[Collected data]
------------------------

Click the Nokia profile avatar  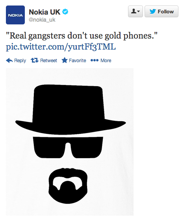[x=15, y=15]
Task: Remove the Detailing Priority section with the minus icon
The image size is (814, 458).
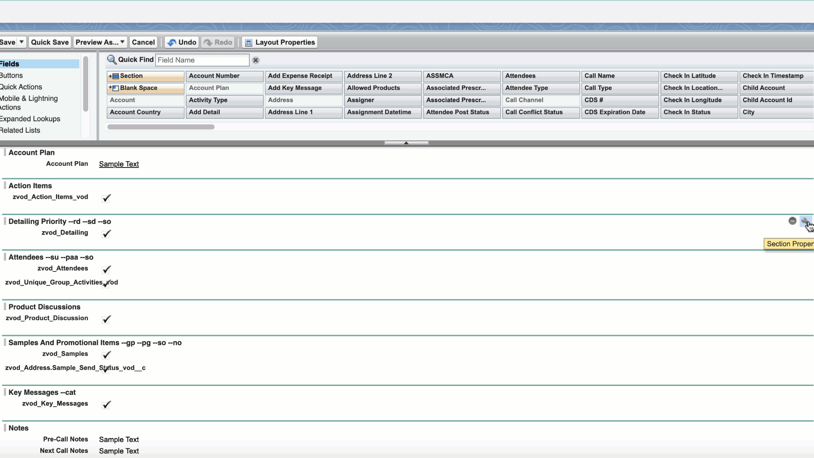Action: tap(792, 221)
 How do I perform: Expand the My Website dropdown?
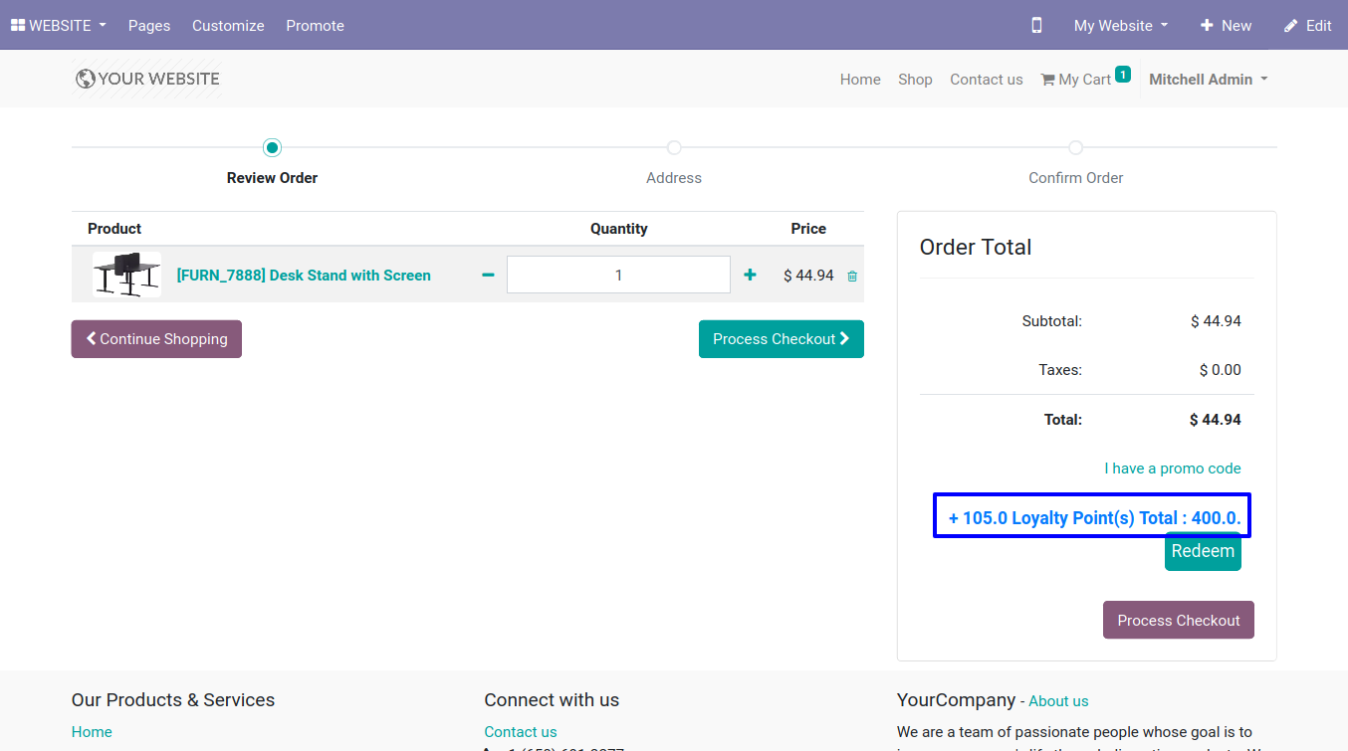[x=1120, y=26]
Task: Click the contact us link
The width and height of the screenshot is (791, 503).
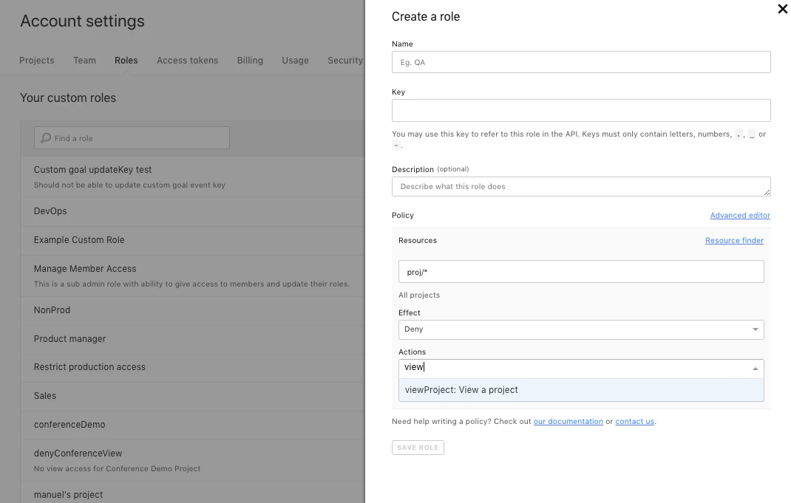Action: (634, 421)

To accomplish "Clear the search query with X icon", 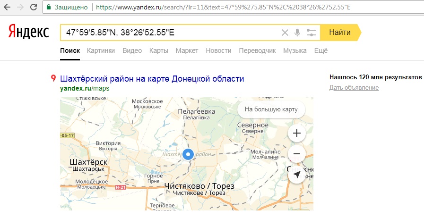I will [285, 33].
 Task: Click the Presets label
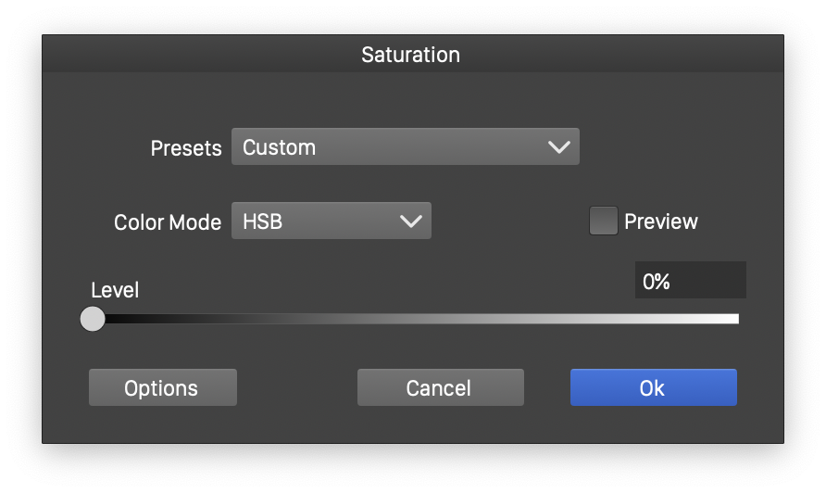[x=186, y=148]
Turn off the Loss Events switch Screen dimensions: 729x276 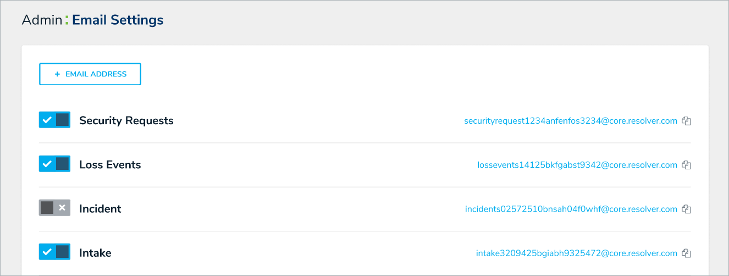pyautogui.click(x=54, y=164)
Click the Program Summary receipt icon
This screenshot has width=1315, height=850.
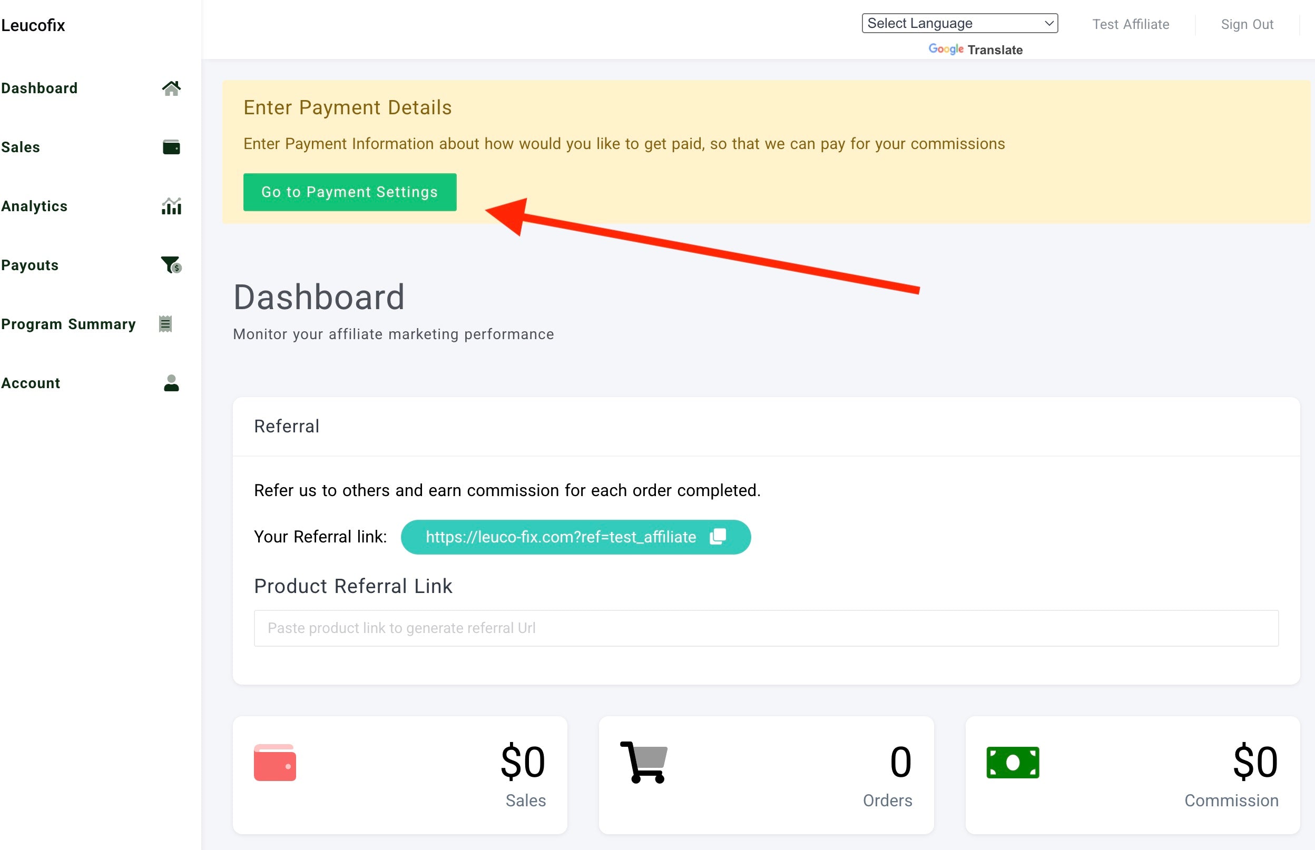pyautogui.click(x=165, y=324)

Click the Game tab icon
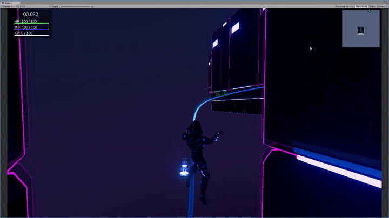(3, 2)
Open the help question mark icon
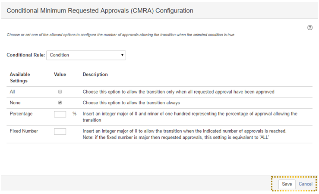Image resolution: width=319 pixels, height=194 pixels. pyautogui.click(x=310, y=28)
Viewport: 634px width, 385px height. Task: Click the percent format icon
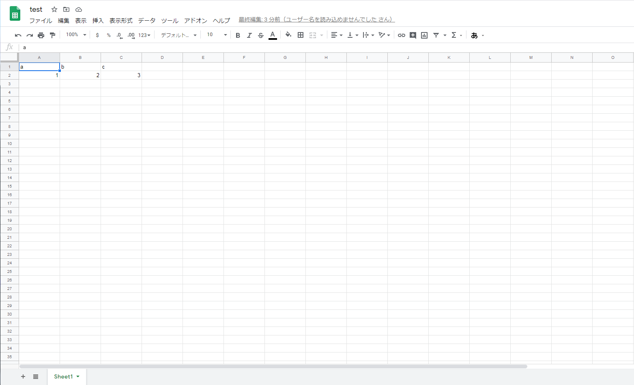(x=108, y=35)
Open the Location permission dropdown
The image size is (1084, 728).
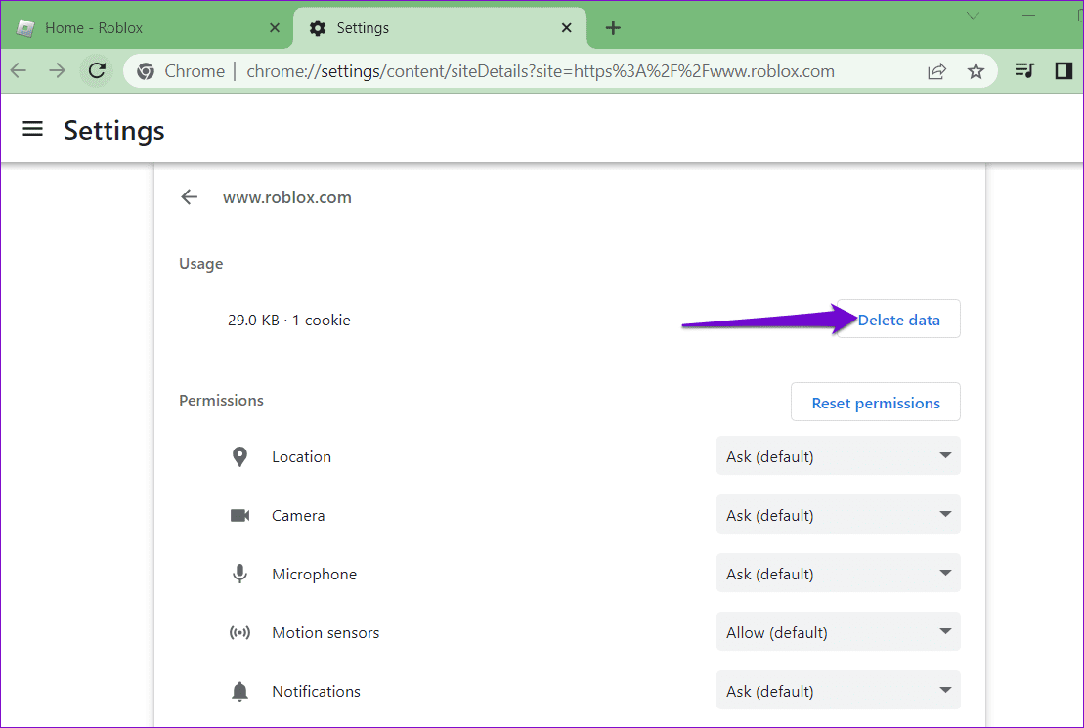coord(838,455)
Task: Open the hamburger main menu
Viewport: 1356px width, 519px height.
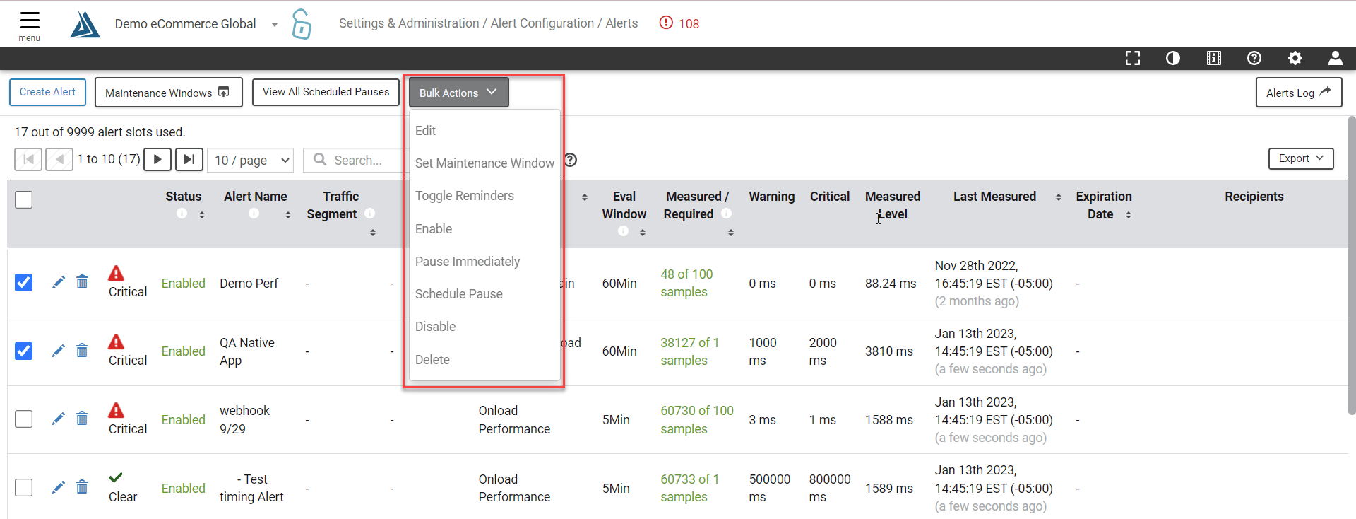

------------------------

### Your goal
Write each line exactly as it appears, from the line that holds "Click the Program Summary receipt icon" through the closing line of the data above, and leave every picture out.

### Solution for this problem
Click the Program Summary receipt icon
This screenshot has width=1315, height=850.
pyautogui.click(x=165, y=324)

Click the Game tab icon
(3, 2)
Open the help question mark icon
Image resolution: width=319 pixels, height=194 pixels. pyautogui.click(x=310, y=28)
Viewport: 634px width, 385px height. Task: Click the percent format icon
(x=108, y=35)
Open the Location permission dropdown
The image size is (1084, 728).
coord(838,455)
Task: Open the hamburger main menu
Viewport: 1356px width, 519px height.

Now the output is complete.